DATA FOR THIS TASK:
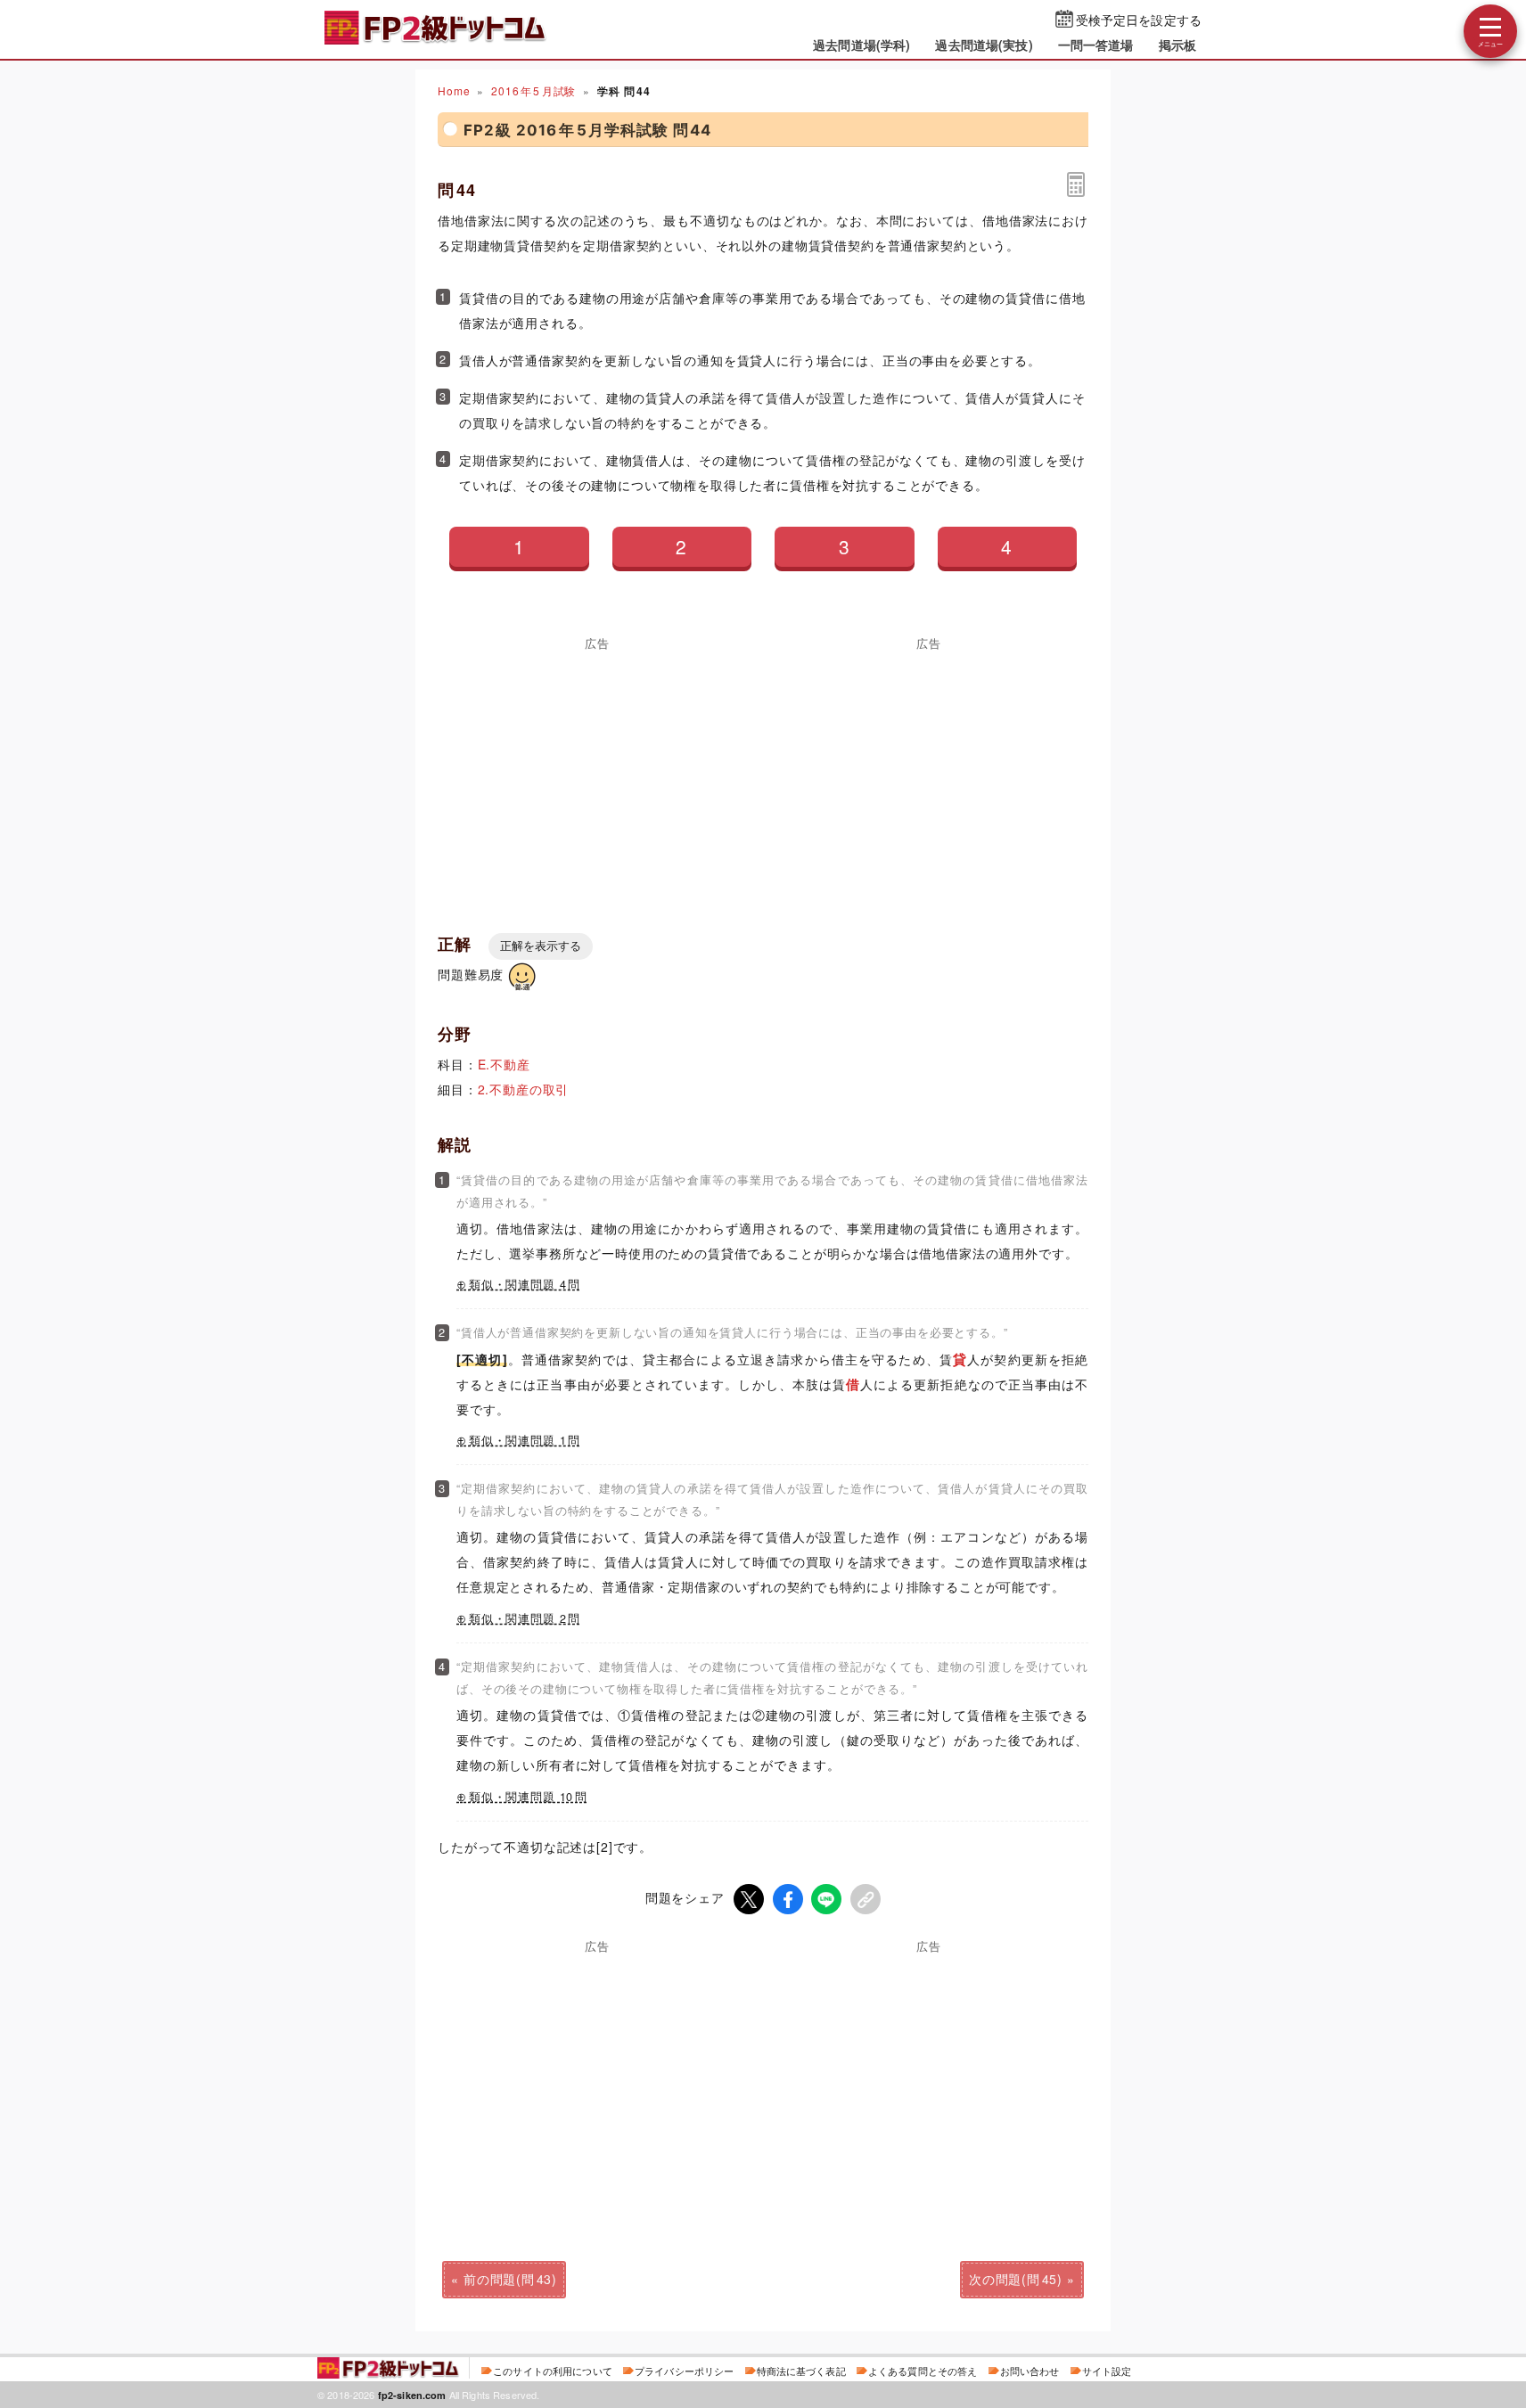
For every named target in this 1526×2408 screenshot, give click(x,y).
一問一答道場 (1096, 44)
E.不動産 (504, 1064)
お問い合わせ (1030, 2370)
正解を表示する (540, 946)
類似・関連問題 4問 (524, 1284)
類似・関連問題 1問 (524, 1440)
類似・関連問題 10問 (528, 1797)
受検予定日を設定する (1139, 20)
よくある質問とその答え (923, 2370)
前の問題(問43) (510, 2279)
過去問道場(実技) (983, 44)
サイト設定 (1107, 2370)
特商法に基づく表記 (801, 2370)
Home (454, 90)
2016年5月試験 (533, 90)
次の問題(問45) (1015, 2279)
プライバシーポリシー (684, 2370)
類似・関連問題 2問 (524, 1618)
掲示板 (1177, 44)
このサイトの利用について (552, 2370)
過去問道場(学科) (861, 44)
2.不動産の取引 (524, 1089)
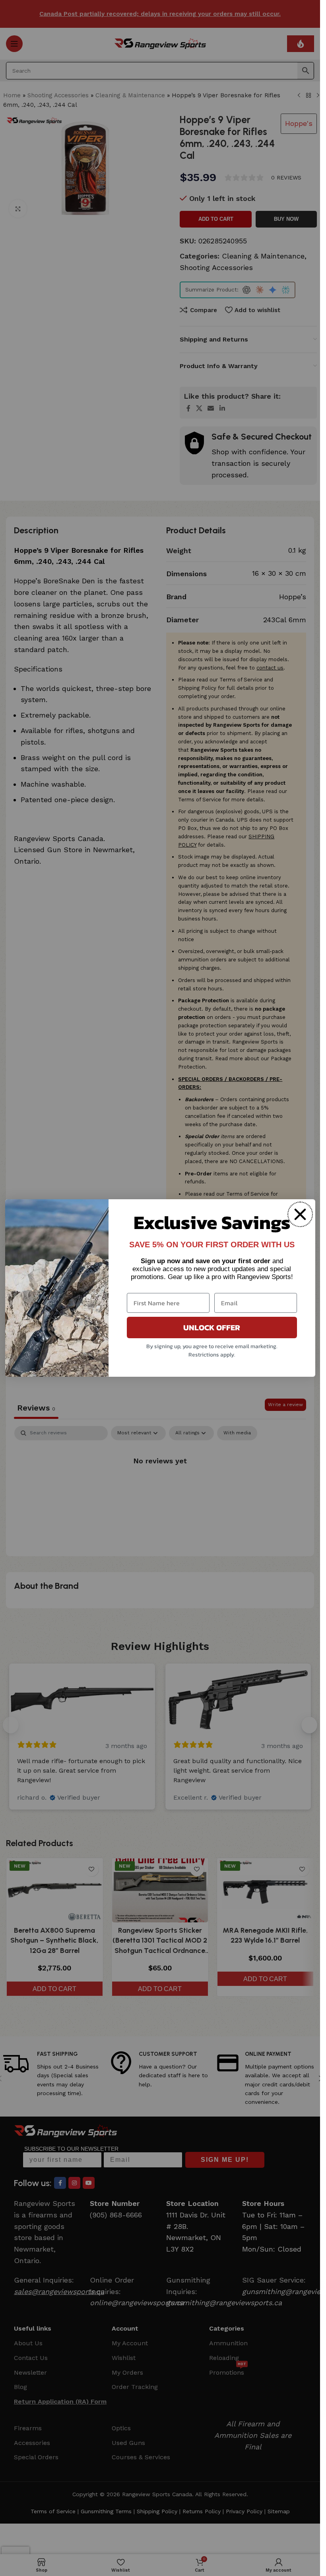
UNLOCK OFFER (211, 1327)
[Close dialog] (300, 1214)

AIM OF THE TASK: Each line of the data must be restated exactly, and the pictures must be left out.

SOLUTION TO THE EXERCISE:
For every named target in this 1526×2408 screenshot, give click(x,y).
一問一答道場 (1096, 44)
E.不動産 (504, 1064)
お問い合わせ (1030, 2370)
正解を表示する (540, 946)
類似・関連問題 4問 (524, 1284)
類似・関連問題 1問 (524, 1440)
類似・関連問題 10問 (528, 1797)
受検予定日を設定する (1139, 20)
よくある質問とその答え (923, 2370)
前の問題(問43) (510, 2279)
過去問道場(実技) (983, 44)
サイト設定 (1107, 2370)
特商法に基づく表記 (801, 2370)
Home (454, 90)
2016年5月試験 (533, 90)
次の問題(問45) (1015, 2279)
プライバシーポリシー (684, 2370)
類似・関連問題 2問 (524, 1618)
掲示板 (1177, 44)
このサイトの利用について (552, 2370)
過去問道場(学科) (861, 44)
2.不動産の取引 (524, 1089)
UNLOCK OFFER (211, 1327)
[Close dialog] (300, 1214)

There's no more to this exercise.